Resume the write-up on the Opportunity Zone conference and its tax requirements, continuing after its last sentence.

Start of TEXT

Saul Ewing Arnstein & Lehr LLP attorneys Ronald Fieldstone, Rohit Kapuria, Jay Rosen and Roger Bernstein attended the Opportunity Zone Expo Conference in Los Angeles on January 25, 2019. Much to their surprise, the attendance was over 1,000 people, which may be a record from an OZ attendance standpoint.
The program itself was extremely well presented and in attendance were representatives from all disciplines, including fund managers, fund advisors, private equity firms, developers, investors, professionals, fund administrators, as well as government officials who were there to actually make presentations on the government aspect of the OZ program.
Our takeaways from the conference are as follows:
- The OZ program is extraordinary popular and is attracting players who are both involved in the real estate industry as well as those parties that actually want to establish businesses in Opportunity Zone areas.
- There is still uncertainty and confusion in the industry and clearly the public is getting up to speed on how the program really works, subject to the fact that regulations on many open questions have yet to be issued (although it is hoped that further regulations will be issued in March of 2019, which should answer some but not all open questions). It likely will take some time before all major details are addressed by the Treasury Department.
- There was a lot of confusion from the attendees as to their understanding of what structures work, what structures do not work, and what structures may work based upon the current regulations and the anticipated provisions to be contained in the updated regulations.
- Our firm was impressed with the overall quality and diversity of the attendees and the panel members who participated in the conference.
- There is clearly an offshoot of participants in the EB-5 Program who are now interested in the OZ program since to some degree, the OZ opportunity is an extension of EB-5 given the similarities as to the fact that the project must be located in a depressed/high unemployment area. EB-5 involves an investment of capital that creates jobs and maintains an at-risk investment for a period of time in order to enable investors to obtain residency and citizenship in the United States. Opportunity Zone investments have significant tax benefits if both investors and investments meet specific requirements: easy to satisfy for investors but harder for the investments.
Overview of Fundamental Tax Requirements:
A. Need to track the timing for each investor’s direct capital gains deployment –Need to match 180 day period either after sale date or fiscal year + 179 days if a pass through entity capital gain generation.
B. Qualified Opportunity Zone Funds (“QOF”) Requirements
(1) QOF must be either a corporation or partnership structure.
(2) QOF must be organized for the purpose of investing in qualified opportunity zone property (“QOZP”). QOZP can include QOZ business property (:QOZBP”), discussed below, qualified opportunity zone stock (“QOZ stock”), and qualified opportunity zone partnership interests (“QOZ partnership interests”).

End of TEXT
Start of SUPPLIED DATA

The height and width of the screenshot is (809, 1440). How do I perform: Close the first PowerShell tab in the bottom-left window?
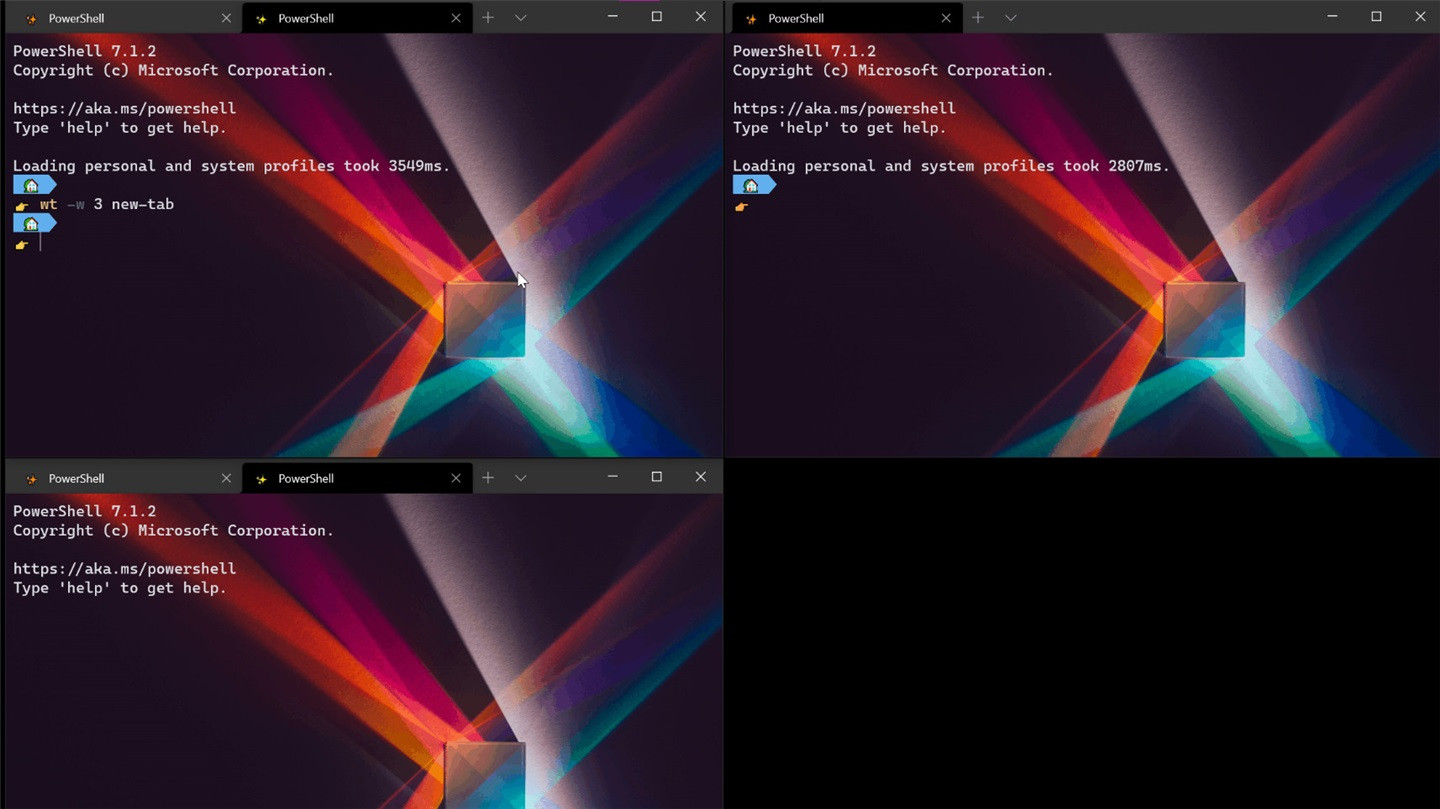click(226, 477)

End of SUPPLIED DATA

▸ ANSWER TO THIS TASK
(3) At least 90 percent of QOF’s assets must be QOZP. 10 percent can be non-QOZ property, including offering costs. A QOF can invest in subsidiary partnerships or corporations. For stock or partnership interests to qualify as QOZ stock or QOZ partnership interests, the corporation or partnership (a “QOZ subsidiary”) must be engaged in an active trade or business in an OZ, but it can have no more than 30 percent non-OZ property.
(4) Only cash contributions qualify as rolled over capital gains. If an investor contributes land to a QOF or QOZ subsidiary, then the investor does get capital gains deferral or exclusion with respect to that contribution, and the asset is treated as a non-qualifying asset.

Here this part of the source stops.